Girl hitches a pin to the torn and tattered
frock surrendered to dance upon a dry fall
breeze. She tenders the clothesline across the
yard filled with the rusting cadavers of a decade.
A toaster from her mother’s marriage lays bent
and upturned, twisted coils remember the
final conge. She kicks it as she pulls in the sun-bleached
fray. The dress she wore to father’s funeral,
gaunt, shapeless, and filled with remorse,
dazzled then as she pitched dirt upon waxed wood
and gleam of death. She remembers the thud
as that of rain pelting against the discarded Chevy,
now rotting on wheeless terrain. Mud shrouds
her ankles and claims again, as those times before, she
reels in the fragment dripping with vestiges of her trespass.
The sun casts a darkening shadow across grass long ago
turned brown, brittle, and razor-edged, the line
between then and now, coarse and unraveling, with the
burden of a thousand washes as if the blood spilt in rage
could be soaked from a handmaiden’s garment.
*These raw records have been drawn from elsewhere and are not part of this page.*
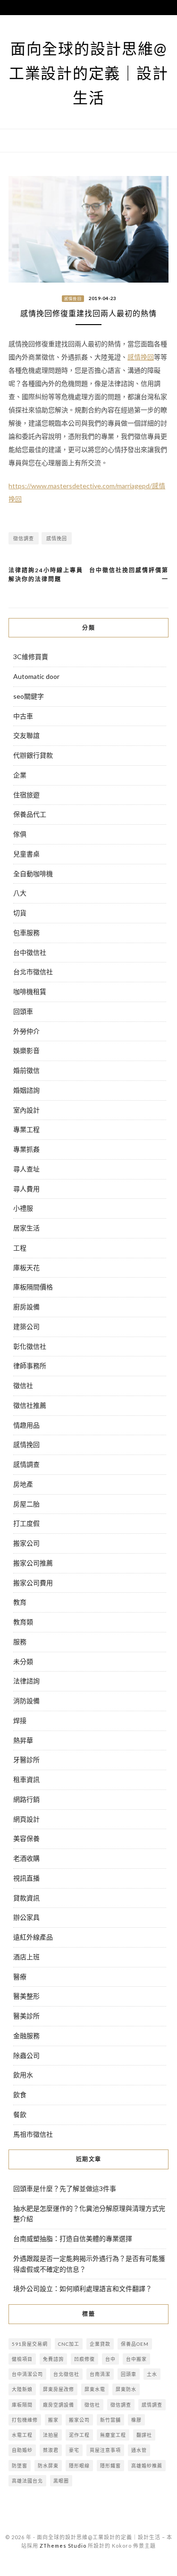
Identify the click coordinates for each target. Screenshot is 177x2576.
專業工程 (26, 1129)
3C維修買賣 (30, 656)
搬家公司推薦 (33, 1563)
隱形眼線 (79, 2465)
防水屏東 (48, 2465)
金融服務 (26, 2036)
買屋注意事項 (105, 2450)
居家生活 (26, 1228)
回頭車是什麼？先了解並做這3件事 (64, 2188)
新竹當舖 (110, 2420)
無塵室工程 (113, 2435)
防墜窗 (19, 2465)
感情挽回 (73, 298)
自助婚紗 (22, 2450)
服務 (19, 1642)
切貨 (19, 913)
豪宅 (74, 2450)
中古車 (23, 716)
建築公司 (26, 1326)
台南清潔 (100, 2374)
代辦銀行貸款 (33, 755)
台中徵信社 (29, 952)
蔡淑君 (51, 2450)
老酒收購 (26, 1858)
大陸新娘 (22, 2389)
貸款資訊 (26, 1898)
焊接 (19, 1720)
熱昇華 (23, 1740)
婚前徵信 (26, 1070)
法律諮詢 (26, 1681)
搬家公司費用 (33, 1583)
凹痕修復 (84, 2359)
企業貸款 (100, 2344)
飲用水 (23, 2075)
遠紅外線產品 (33, 1937)
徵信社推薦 (29, 1405)
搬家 (53, 2420)
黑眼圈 (61, 2481)
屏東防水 (126, 2389)
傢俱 (19, 834)
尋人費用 (26, 1189)
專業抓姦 (26, 1149)
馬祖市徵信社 (33, 2134)
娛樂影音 (26, 1050)
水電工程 (22, 2435)
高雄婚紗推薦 (146, 2465)
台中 (110, 2359)
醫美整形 (26, 1996)
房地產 (23, 1484)
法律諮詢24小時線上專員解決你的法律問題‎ (45, 575)
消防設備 (26, 1701)
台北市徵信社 (33, 972)
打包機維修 (25, 2420)
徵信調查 (23, 538)
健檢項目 (22, 2359)
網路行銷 (26, 1799)
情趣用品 (26, 1425)
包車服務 (26, 932)
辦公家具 (26, 1917)
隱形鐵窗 (110, 2465)
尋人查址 (26, 1169)
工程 (19, 1248)
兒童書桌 (26, 854)
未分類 (23, 1661)
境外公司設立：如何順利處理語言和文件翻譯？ (82, 2288)
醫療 (19, 1977)
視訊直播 (26, 1878)
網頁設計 (26, 1819)
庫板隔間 (22, 2405)
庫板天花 (26, 1267)
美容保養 (26, 1838)
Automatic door (36, 676)
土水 (152, 2374)
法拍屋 (51, 2435)
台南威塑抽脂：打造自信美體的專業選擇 (72, 2238)
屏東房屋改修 (58, 2389)
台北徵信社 (66, 2374)
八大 (19, 893)
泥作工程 (79, 2435)
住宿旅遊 (26, 795)
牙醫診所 (26, 1760)
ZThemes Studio (63, 2546)
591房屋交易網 (30, 2344)
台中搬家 (136, 2359)
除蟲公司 (26, 2055)
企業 (19, 775)
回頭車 (23, 1011)
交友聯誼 (26, 735)
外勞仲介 (26, 1031)
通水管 (139, 2450)
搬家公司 (26, 1543)
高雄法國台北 (27, 2481)
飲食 (19, 2095)
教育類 (23, 1622)
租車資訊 (26, 1779)
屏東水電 (94, 2389)
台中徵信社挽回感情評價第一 (129, 575)
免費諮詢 (53, 2359)
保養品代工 (29, 814)
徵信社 (23, 1385)
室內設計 (26, 1110)
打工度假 (26, 1523)
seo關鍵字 (28, 696)
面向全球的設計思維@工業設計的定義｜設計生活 (89, 73)
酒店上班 (26, 1957)
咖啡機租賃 (29, 991)
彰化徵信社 (29, 1346)
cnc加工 (68, 2344)
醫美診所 (26, 2016)
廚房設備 (26, 1307)
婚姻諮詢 (26, 1090)
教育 (19, 1602)
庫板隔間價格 (33, 1287)
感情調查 (26, 1464)
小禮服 (23, 1208)
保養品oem (135, 2344)
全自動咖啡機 (33, 874)
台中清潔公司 (27, 2374)
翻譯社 (144, 2435)
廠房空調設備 (58, 2405)
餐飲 (19, 2114)
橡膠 (136, 2420)
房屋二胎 (26, 1504)
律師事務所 (29, 1366)
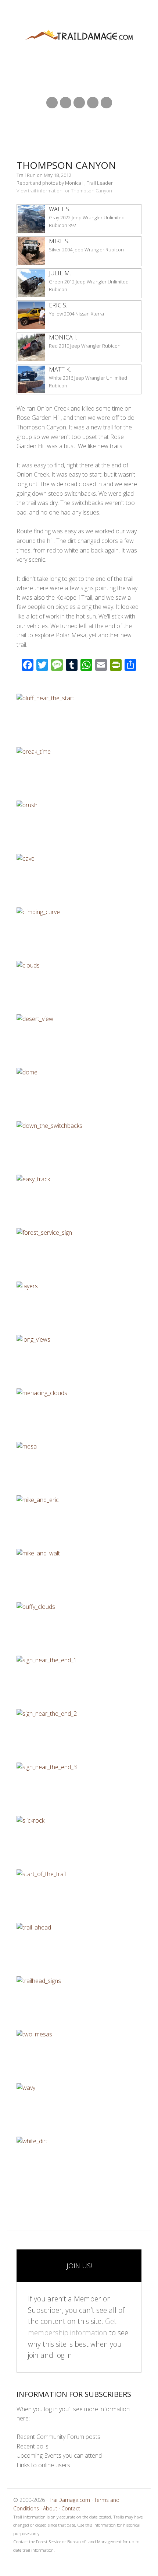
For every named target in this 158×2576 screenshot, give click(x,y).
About (50, 2508)
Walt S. (59, 209)
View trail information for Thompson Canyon (64, 190)
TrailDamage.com (79, 35)
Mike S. (59, 241)
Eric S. (58, 305)
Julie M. (60, 273)
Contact (70, 2508)
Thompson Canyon (66, 165)
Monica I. (63, 337)
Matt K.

Soiled and profaned, it cannot be salvaged as it hangs limp
in the kiss of autumn’s demise. She claims it tenderly
to cherish each fold of regret before stowing its remains
in her mother’s attic. She, too, must pack away what’s left
before the shades of winter cast their pale hue. Reverently,
she blesses and places it amongst the other abandoned
garments, settled now with the dust of space and time,
the stain bleeding out red-now-brown of spoken crumbs.